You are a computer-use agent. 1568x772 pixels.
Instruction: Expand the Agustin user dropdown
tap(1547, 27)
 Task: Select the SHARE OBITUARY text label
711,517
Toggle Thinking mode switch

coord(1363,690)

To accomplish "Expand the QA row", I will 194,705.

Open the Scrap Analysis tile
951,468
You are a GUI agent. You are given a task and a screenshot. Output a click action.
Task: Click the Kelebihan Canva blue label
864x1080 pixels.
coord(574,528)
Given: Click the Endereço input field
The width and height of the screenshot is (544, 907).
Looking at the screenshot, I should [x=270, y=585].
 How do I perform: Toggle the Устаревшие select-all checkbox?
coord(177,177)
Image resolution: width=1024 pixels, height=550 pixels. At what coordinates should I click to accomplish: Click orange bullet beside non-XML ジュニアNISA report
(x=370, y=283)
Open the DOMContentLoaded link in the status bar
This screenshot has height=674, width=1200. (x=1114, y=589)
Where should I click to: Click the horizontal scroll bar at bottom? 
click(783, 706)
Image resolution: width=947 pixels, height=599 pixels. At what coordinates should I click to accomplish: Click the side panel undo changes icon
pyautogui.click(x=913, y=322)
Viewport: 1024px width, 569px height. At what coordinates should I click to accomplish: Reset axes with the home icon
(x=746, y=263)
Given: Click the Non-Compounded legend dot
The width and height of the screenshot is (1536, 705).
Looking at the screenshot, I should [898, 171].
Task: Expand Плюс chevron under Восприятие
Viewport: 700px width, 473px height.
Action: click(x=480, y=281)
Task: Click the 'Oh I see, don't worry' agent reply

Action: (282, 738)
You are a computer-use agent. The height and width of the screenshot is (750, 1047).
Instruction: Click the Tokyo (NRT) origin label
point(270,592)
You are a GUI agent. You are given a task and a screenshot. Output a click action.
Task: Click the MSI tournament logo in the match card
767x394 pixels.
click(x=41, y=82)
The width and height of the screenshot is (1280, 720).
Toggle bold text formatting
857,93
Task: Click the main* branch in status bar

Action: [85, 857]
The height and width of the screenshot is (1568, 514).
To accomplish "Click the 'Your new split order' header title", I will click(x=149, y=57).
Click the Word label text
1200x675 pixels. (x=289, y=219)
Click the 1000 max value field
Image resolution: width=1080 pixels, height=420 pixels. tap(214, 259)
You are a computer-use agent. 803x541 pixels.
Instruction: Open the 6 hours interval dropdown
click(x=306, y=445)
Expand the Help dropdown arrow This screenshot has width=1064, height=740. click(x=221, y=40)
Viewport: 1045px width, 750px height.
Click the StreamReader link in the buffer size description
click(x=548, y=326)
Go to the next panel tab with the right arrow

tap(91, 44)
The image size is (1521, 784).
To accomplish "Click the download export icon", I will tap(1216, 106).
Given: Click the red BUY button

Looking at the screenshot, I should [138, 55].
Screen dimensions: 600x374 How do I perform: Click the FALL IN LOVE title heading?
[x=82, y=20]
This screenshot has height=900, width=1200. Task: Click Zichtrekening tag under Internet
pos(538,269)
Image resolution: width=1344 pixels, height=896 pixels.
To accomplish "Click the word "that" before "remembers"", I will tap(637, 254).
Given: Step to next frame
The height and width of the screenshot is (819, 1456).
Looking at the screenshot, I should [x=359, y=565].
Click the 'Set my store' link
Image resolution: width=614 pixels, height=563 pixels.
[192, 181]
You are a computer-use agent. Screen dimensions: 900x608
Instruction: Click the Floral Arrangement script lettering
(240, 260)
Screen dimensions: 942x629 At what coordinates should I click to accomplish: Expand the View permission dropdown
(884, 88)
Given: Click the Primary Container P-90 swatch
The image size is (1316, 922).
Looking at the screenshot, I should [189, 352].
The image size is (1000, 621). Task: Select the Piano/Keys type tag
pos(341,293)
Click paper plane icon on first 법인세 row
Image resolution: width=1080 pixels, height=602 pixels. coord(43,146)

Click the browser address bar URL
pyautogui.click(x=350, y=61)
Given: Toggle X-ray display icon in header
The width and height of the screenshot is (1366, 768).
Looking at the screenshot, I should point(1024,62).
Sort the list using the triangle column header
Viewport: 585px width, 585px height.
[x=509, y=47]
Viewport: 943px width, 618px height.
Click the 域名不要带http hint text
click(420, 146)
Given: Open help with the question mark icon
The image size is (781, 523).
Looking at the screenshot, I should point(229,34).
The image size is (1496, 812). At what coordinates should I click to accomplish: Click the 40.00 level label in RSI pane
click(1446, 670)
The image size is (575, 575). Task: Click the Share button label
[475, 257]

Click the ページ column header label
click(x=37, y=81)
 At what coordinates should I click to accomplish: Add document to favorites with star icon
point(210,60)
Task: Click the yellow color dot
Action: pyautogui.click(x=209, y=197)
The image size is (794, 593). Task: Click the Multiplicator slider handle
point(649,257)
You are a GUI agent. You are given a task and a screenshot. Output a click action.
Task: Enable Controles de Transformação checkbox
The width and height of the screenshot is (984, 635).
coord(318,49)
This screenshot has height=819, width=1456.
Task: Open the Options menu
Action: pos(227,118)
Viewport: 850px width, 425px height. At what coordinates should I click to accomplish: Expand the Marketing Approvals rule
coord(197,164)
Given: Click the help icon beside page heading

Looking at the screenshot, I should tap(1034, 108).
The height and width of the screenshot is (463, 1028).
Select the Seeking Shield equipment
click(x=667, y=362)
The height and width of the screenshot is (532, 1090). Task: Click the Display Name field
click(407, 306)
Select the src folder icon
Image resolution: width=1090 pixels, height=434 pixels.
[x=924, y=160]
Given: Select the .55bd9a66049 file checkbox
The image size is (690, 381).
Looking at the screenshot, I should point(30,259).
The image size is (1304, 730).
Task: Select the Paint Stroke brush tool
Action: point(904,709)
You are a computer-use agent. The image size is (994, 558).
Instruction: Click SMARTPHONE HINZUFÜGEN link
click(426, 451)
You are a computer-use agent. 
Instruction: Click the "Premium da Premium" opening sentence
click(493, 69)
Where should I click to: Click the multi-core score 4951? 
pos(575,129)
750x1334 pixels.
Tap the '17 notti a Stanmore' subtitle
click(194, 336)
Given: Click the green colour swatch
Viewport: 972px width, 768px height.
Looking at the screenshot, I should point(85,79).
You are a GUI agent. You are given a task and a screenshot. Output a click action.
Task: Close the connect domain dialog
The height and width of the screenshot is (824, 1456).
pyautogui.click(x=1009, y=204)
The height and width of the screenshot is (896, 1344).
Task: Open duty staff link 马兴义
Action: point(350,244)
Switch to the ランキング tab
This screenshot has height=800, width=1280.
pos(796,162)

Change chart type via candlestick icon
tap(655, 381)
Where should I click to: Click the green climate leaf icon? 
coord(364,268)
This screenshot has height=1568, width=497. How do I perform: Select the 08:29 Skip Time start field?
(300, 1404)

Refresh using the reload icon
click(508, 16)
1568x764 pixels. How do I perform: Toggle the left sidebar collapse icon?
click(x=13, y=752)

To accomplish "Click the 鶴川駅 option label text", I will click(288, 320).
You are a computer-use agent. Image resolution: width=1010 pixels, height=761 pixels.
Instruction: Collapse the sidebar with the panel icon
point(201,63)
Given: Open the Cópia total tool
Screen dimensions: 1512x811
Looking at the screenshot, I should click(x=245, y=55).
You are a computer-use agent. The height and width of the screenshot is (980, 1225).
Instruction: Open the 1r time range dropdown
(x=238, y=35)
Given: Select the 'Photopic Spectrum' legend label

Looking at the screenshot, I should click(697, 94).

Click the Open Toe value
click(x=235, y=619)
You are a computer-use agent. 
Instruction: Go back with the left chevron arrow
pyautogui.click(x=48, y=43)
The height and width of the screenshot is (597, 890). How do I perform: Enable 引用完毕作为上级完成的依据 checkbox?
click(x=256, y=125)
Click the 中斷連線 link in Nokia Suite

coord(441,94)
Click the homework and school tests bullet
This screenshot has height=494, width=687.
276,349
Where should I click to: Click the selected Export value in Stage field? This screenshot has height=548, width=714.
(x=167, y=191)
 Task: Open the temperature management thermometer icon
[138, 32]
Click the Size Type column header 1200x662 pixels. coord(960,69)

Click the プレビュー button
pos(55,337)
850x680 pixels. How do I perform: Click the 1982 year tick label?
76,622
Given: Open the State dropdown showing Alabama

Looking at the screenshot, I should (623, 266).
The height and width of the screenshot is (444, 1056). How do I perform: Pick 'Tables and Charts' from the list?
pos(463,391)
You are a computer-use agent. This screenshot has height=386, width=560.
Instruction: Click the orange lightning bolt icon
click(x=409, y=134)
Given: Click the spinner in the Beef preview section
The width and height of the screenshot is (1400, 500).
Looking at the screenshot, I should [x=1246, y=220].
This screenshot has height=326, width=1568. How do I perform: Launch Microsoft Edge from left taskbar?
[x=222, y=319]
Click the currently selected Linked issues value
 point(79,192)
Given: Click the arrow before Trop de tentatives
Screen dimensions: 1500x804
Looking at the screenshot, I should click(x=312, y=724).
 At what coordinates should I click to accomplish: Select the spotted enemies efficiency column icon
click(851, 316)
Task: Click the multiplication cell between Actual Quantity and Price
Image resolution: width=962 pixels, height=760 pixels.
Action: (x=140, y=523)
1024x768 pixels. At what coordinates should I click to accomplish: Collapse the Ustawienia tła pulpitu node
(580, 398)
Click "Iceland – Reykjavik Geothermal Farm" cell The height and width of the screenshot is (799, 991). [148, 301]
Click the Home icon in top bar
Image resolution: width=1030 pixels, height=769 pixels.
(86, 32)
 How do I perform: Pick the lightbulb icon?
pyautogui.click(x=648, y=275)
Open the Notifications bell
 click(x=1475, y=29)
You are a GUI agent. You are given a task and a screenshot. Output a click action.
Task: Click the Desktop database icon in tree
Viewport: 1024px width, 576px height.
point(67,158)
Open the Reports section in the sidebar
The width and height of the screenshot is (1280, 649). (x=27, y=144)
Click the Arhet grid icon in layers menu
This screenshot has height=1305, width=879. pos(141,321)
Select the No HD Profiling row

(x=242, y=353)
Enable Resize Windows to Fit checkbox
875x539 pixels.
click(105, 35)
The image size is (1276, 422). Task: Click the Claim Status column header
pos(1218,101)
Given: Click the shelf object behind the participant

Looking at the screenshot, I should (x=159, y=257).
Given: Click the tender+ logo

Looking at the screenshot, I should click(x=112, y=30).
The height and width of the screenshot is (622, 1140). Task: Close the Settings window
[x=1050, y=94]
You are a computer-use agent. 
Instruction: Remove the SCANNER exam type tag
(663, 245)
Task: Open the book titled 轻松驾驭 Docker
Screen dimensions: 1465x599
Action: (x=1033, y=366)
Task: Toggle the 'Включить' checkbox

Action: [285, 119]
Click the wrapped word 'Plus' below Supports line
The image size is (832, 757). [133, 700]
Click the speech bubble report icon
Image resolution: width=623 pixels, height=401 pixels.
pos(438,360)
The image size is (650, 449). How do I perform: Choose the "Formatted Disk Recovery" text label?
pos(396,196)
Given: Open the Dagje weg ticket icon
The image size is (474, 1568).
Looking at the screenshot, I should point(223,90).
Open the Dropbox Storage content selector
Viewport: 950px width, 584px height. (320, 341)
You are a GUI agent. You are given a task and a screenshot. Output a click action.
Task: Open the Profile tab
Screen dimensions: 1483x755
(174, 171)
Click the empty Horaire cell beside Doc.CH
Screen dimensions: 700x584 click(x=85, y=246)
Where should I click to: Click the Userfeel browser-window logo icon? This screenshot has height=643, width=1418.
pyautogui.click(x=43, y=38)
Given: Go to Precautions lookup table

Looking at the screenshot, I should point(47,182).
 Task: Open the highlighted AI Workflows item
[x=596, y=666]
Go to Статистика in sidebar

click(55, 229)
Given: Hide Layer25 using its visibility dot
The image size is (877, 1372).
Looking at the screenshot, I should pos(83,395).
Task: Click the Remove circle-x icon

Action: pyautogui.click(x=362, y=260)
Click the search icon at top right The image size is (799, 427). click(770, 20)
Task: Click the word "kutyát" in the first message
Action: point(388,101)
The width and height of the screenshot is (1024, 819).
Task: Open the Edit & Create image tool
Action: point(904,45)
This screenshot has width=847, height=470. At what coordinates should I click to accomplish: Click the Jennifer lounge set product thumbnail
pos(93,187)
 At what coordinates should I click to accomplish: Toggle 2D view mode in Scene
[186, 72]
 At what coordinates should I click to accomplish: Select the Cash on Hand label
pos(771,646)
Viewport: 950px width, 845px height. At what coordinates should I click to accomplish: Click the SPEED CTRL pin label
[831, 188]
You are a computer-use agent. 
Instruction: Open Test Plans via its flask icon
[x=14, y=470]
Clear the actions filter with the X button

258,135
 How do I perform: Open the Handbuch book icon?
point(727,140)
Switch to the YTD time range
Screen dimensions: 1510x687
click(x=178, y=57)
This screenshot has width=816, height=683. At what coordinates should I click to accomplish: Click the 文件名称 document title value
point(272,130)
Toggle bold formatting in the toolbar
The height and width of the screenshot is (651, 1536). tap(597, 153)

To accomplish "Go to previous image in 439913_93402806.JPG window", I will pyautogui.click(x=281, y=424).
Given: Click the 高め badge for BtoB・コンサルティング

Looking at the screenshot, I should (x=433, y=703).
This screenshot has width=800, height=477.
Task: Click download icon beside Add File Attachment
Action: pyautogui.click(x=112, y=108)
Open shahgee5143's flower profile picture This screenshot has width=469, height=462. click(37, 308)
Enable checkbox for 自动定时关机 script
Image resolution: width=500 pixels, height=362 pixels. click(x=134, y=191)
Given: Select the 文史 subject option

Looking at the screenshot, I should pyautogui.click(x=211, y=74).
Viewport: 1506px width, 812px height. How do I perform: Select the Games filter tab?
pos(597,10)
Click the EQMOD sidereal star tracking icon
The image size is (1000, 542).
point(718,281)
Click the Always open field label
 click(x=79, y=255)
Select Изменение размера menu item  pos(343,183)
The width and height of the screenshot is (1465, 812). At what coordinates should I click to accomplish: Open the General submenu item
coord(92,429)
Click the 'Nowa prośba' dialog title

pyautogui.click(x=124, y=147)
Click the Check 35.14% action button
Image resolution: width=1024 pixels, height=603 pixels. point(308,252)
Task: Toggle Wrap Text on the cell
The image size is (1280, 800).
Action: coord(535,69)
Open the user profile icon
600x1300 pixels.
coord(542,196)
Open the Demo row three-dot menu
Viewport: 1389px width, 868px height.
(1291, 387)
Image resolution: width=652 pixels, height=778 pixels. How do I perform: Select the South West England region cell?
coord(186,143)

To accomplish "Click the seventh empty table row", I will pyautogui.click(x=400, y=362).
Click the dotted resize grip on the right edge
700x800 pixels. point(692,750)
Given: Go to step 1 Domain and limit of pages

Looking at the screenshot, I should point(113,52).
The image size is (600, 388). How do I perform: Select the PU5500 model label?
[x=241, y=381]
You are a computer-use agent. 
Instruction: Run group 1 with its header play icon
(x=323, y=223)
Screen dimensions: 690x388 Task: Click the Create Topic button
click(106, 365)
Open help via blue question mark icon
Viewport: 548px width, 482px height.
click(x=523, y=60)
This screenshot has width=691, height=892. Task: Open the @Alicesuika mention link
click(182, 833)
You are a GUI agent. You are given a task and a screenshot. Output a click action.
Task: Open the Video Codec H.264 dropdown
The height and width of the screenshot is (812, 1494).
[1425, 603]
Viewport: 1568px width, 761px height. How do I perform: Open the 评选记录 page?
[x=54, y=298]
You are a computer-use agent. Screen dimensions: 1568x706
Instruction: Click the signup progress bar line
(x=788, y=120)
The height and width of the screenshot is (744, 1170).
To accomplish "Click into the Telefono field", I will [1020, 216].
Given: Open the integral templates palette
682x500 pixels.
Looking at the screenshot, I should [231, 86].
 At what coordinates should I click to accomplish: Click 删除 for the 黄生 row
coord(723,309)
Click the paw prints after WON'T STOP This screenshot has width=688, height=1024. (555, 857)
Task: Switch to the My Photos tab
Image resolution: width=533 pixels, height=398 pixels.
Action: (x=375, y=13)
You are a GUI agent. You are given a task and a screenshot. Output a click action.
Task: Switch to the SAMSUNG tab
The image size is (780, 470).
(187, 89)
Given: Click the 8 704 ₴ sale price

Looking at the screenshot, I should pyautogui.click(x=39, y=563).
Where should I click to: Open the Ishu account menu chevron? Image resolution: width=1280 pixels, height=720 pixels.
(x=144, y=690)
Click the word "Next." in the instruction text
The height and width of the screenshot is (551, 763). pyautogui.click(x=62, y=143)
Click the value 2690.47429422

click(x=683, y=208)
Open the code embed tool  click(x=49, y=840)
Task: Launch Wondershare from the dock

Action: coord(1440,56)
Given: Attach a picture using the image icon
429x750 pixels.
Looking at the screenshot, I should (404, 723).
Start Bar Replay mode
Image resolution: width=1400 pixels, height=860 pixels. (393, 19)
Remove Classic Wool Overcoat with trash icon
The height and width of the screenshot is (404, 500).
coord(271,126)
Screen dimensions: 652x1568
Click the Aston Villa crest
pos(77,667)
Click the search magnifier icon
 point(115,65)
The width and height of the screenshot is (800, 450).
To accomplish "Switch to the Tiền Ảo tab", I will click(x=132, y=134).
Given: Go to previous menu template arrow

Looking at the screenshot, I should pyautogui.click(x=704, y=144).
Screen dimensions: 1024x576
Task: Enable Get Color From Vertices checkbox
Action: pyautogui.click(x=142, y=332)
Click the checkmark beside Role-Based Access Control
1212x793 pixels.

### EXERCISE REQUIREMENTS
Once you have gone through the listing, state the number of lines holding the word "before" and nothing else.

### SOLUTION BELOW
2